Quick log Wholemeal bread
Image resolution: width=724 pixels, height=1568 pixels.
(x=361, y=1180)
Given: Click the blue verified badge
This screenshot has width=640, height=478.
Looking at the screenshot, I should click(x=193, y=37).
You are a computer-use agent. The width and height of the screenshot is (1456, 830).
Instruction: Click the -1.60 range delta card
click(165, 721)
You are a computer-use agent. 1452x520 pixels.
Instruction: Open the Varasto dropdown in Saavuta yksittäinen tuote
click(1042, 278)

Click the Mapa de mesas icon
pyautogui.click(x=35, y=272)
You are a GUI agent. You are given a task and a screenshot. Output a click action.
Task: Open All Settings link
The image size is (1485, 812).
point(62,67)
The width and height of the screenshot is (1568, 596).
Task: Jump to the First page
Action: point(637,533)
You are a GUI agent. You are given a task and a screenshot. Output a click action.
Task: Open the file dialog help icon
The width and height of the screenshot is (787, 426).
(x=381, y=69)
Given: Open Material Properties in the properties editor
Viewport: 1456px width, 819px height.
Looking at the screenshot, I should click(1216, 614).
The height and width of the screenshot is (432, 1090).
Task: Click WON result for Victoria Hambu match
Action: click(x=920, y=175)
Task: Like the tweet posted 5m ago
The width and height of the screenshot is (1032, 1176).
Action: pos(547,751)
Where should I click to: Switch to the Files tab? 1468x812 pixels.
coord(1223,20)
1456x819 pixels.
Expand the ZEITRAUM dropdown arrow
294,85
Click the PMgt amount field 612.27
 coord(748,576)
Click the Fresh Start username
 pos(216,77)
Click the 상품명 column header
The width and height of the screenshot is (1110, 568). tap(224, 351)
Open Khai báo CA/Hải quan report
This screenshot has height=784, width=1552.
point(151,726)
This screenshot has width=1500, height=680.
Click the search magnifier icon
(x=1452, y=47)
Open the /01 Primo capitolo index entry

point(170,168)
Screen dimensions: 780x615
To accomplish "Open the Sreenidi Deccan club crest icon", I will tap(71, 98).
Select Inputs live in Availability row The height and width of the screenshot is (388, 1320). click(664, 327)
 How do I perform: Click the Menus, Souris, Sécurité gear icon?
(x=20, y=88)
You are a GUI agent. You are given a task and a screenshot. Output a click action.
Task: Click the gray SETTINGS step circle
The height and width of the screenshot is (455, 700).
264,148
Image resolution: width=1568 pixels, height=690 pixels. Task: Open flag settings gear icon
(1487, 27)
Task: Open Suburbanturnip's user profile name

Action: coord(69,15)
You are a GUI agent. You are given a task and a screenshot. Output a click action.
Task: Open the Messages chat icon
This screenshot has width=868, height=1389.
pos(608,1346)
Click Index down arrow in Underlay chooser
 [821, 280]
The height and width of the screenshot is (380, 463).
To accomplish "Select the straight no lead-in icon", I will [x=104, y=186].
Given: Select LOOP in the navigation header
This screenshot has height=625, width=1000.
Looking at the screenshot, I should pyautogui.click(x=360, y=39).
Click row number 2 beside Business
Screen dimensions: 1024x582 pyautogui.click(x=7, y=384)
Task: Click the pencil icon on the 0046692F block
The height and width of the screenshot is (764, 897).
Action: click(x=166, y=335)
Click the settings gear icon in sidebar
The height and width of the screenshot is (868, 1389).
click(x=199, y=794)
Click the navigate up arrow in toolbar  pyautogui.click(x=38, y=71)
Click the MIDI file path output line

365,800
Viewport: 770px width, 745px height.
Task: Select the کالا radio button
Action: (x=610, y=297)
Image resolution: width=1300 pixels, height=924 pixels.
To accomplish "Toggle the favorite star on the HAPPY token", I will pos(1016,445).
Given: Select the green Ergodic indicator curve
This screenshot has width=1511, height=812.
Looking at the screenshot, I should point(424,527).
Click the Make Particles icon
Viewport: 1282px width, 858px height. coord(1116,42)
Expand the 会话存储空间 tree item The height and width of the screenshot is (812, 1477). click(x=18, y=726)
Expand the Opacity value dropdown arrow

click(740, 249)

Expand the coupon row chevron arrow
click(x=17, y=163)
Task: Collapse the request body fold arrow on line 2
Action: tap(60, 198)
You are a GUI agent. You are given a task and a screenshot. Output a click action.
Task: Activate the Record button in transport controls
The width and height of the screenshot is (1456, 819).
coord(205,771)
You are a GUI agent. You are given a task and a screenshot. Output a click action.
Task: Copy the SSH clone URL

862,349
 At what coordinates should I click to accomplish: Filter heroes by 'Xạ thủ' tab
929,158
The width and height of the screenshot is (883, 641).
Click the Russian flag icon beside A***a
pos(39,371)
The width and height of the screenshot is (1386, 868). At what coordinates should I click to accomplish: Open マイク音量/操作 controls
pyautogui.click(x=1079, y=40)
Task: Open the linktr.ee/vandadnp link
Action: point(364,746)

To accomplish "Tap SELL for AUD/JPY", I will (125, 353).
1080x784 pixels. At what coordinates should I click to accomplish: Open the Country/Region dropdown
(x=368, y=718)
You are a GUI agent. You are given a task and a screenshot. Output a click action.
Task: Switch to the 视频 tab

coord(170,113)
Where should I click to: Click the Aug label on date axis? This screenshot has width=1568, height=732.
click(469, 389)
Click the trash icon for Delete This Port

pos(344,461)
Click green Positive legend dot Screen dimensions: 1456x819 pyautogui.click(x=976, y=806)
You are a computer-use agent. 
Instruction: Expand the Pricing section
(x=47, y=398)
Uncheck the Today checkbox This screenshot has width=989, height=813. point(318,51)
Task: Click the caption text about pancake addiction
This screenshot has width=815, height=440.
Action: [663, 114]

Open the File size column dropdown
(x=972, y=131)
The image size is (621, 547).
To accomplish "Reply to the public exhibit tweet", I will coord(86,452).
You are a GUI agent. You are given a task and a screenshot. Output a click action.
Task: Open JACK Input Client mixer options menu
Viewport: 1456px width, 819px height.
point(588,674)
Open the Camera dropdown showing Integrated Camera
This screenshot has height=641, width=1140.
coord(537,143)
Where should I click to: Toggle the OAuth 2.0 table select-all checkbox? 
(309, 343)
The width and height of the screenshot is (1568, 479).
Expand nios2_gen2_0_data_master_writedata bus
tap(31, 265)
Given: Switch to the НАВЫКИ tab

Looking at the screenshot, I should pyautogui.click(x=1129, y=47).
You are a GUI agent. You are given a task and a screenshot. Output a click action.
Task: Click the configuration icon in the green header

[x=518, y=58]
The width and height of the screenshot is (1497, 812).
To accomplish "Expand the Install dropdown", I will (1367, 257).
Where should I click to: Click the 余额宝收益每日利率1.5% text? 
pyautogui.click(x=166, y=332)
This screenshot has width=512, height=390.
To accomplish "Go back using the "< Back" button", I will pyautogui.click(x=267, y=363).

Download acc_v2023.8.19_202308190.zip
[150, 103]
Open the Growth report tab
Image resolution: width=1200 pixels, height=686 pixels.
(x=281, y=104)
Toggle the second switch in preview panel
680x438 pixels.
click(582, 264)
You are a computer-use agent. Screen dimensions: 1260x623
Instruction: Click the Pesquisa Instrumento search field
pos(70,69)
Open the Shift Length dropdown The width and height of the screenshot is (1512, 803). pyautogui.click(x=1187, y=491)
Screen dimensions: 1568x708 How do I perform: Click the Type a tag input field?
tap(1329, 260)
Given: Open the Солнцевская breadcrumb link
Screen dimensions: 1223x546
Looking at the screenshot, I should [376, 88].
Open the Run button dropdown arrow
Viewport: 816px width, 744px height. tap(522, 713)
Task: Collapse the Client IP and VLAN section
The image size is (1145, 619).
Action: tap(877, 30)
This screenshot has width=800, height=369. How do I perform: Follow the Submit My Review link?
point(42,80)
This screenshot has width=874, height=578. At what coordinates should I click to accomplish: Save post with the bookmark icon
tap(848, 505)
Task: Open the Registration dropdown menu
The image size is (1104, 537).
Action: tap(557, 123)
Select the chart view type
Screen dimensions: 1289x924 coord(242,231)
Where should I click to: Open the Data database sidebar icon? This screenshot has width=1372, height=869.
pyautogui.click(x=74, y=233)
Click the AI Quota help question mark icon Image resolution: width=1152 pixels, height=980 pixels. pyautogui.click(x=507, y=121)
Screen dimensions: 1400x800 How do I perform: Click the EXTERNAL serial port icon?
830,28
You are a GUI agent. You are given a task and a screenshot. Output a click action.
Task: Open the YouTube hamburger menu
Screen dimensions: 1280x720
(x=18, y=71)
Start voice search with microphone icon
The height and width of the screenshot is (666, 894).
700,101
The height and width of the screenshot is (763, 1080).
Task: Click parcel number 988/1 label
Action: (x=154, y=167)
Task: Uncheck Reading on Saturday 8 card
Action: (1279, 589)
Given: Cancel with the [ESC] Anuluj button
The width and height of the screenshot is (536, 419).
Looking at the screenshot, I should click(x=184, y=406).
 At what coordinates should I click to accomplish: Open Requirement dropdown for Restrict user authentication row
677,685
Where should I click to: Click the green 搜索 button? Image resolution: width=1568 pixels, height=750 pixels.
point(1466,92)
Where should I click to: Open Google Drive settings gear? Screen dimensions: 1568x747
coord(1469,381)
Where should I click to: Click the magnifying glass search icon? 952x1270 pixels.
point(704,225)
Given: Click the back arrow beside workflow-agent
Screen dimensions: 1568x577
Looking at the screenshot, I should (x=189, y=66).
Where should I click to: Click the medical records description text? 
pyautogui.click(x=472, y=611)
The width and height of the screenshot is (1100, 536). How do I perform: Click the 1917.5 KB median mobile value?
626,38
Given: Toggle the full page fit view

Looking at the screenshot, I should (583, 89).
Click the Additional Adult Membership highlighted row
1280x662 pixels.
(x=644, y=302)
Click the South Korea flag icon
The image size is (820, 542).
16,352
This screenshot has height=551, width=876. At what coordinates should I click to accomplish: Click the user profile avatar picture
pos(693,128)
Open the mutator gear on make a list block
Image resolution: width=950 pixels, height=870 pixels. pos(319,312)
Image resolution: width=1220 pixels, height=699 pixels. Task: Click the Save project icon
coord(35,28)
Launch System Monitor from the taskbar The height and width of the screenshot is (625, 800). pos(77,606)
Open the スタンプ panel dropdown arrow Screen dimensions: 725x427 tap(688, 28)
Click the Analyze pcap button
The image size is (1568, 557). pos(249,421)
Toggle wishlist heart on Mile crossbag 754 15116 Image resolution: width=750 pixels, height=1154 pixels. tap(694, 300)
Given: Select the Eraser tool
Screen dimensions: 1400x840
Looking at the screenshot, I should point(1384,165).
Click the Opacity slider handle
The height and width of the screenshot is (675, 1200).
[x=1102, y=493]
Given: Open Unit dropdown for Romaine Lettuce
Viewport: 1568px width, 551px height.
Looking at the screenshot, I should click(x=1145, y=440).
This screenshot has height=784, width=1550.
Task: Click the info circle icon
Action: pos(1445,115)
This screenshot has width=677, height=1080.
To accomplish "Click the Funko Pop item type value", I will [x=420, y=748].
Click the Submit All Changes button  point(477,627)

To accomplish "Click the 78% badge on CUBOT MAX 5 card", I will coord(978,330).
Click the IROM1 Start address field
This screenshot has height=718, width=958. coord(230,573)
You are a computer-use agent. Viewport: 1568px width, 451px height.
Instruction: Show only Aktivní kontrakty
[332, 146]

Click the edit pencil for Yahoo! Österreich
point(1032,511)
== == ==
▸ **EXERCISE PROMPT**
Recast the lines between the one holding "Given: Click the blue verified badge" and the one holding "Looking at the screenshot, I should click(x=193, y=37).", inclusive, as a two-column CSV with headers source_text and answer. Give one row per answer, with the lines leading up to it in source_text, and put each field in quotes with line breaks replaced by spaces.

▸ **WRITTEN REPLY**
source_text,answer
"Given: Click the blue verified badge This screenshot has width=640, height=478.","Looking at the screenshot, I should click(x=193, y=37)."